IB Mathematics AHL 3.16 Walks, trails, paths, circuits, cycles AI HL Paper 2- Exam Style Questions- New Syllabus

(a)
It is not possible because there are more than two vertices with odd degree (specifically, four vertices have odd degrees). An Euler path exists only if exactly zero or two vertices have odd degree.

(b)
By reading the weights directly from the graph: \(a = 11, b = 18, c = 17, d = 15\).

(c)
Nearest Neighbour from \(G\):
\(G \to E\) (11), \(E \to F\) (4), \(F \to B\) (3), \(B \to D\) (5), \(D \to A\) (5), \(A \to C\) (18), \(C \to G\) (8).
Total distance \(= 11 + 4 + 3 + 5 + 5 + 18 + 8 = 54\).
Upper Bound = 54 km.

(d)
(i) MST edges: \(BF\) (3), \(EF\) (4), \(BD\) (5), \(DA\) (5), \(CD\) (15).
(ii) Total weight \(= 3 + 4 + 5 + 5 + 15 = 24\).
Weight = 24 km.

(e)
Lower Bound \(= \text{MST weight} + \text{two shortest edges from deleted vertex } G\).
___
— Short task —
Reproduce word for word the part of the graph theory solutions above from "By reading the" to "(5), \(CD\) (15).".
___
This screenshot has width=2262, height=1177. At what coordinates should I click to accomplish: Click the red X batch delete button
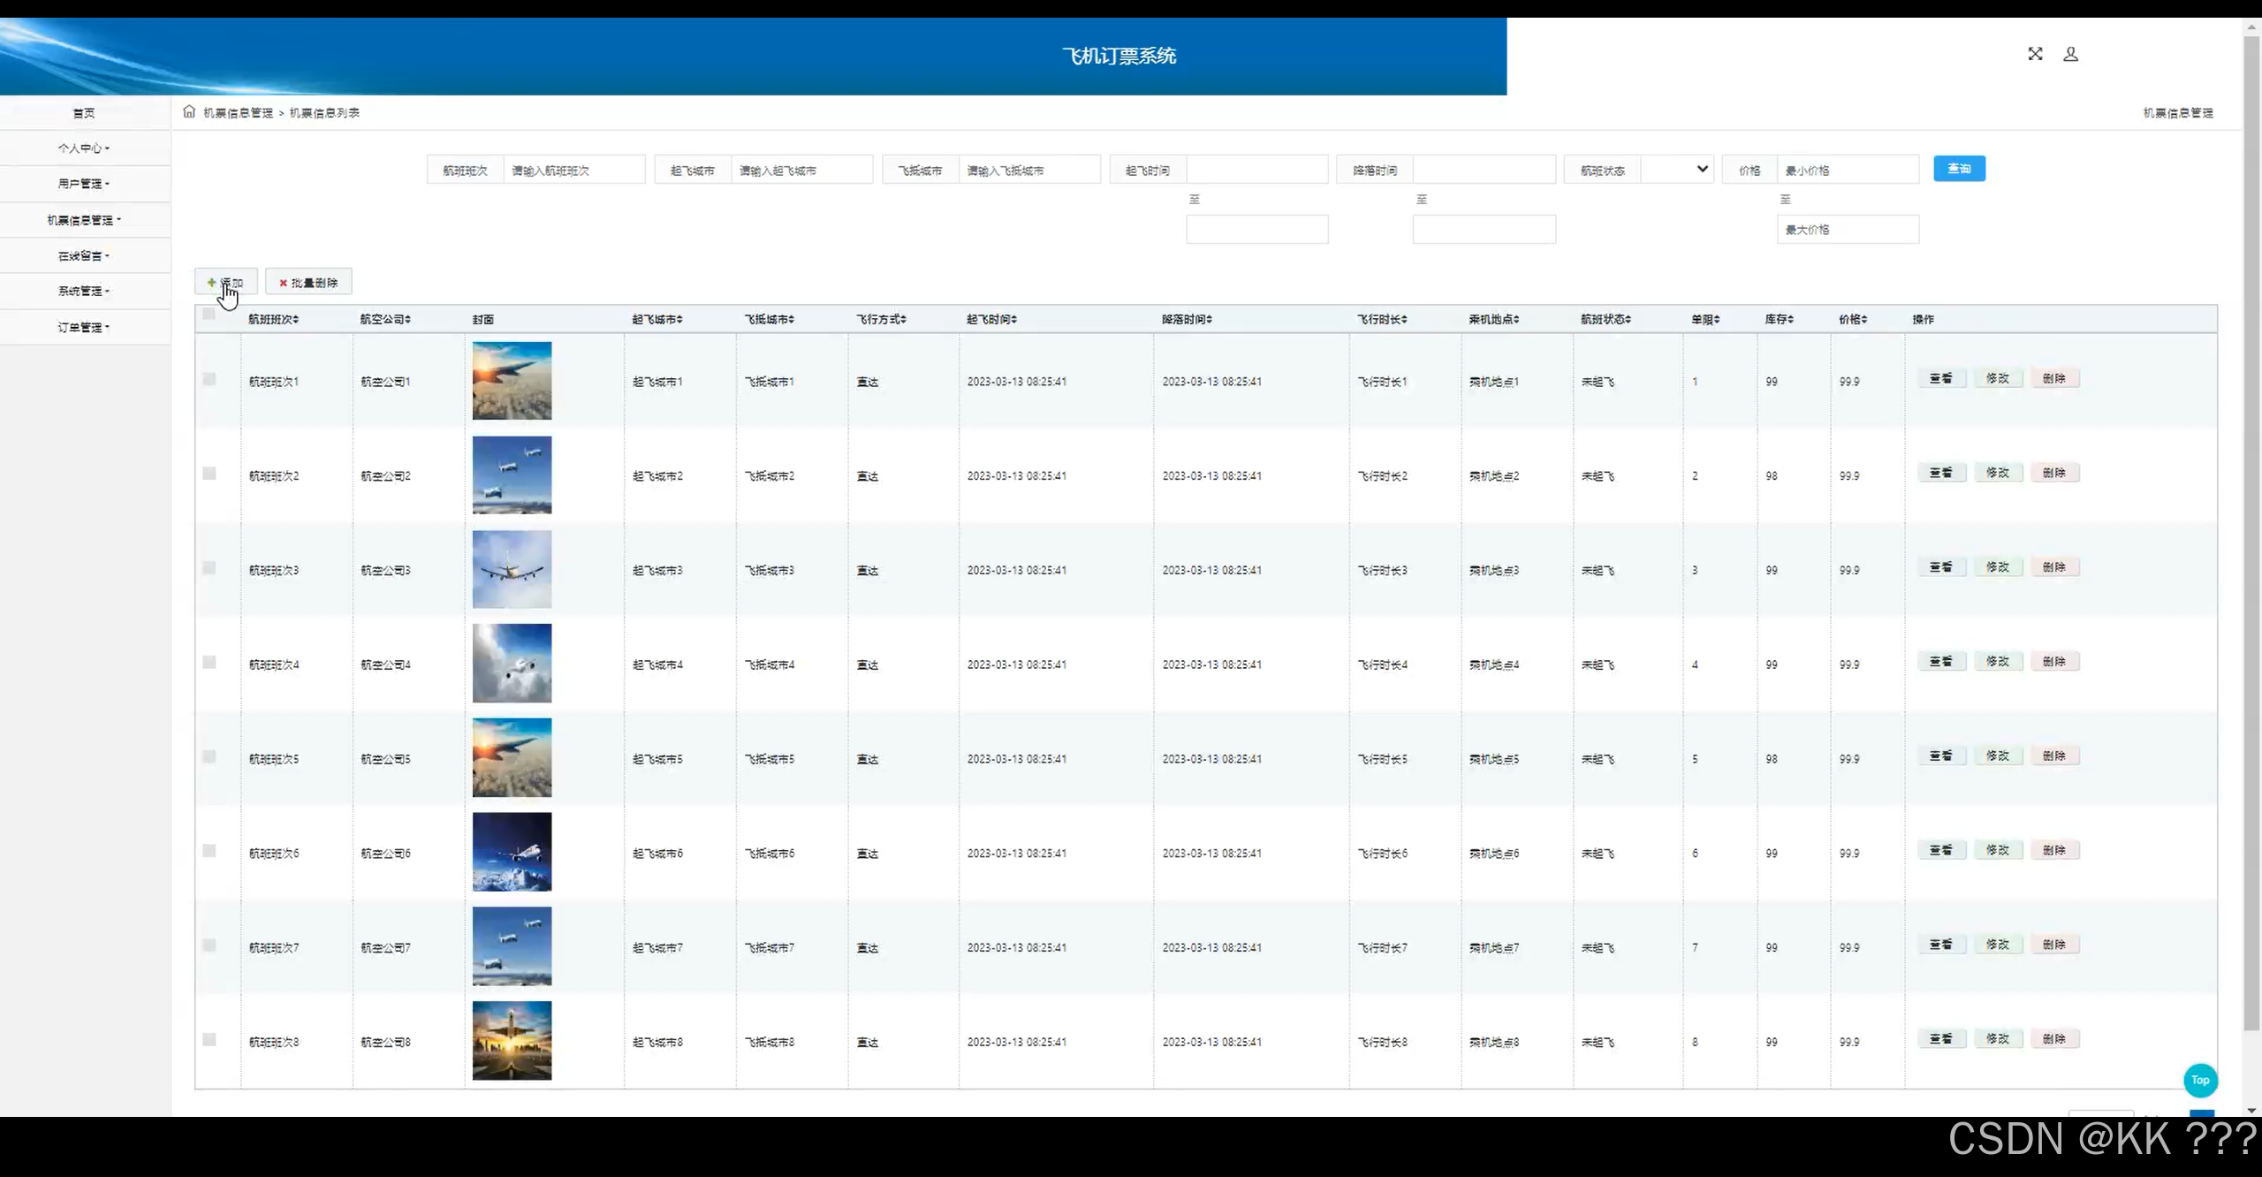308,283
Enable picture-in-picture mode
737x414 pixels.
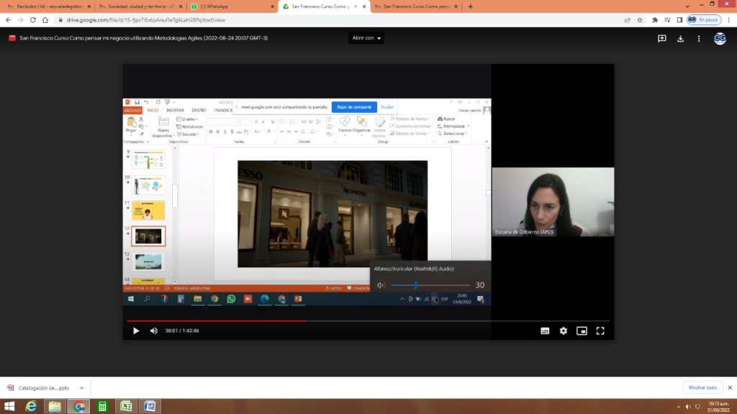pos(582,331)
___
— Finished exercise —
By reading the weights directly from the graph: \(a = 11, b = 18, c = 17, d = 15\).

(c)
Nearest Neighbour from \(G\):
\(G \to E\) (11), \(E \to F\) (4), \(F \to B\) (3), \(B \to D\) (5), \(D \to A\) (5), \(A \to C\) (18), \(C \to G\) (8).
Total distance \(= 11 + 4 + 3 + 5 + 5 + 18 + 8 = 54\).
Upper Bound = 54 km.

(d)
(i) MST edges: \(BF\) (3), \(EF\) (4), \(BD\) (5), \(DA\) (5), \(CD\) (15).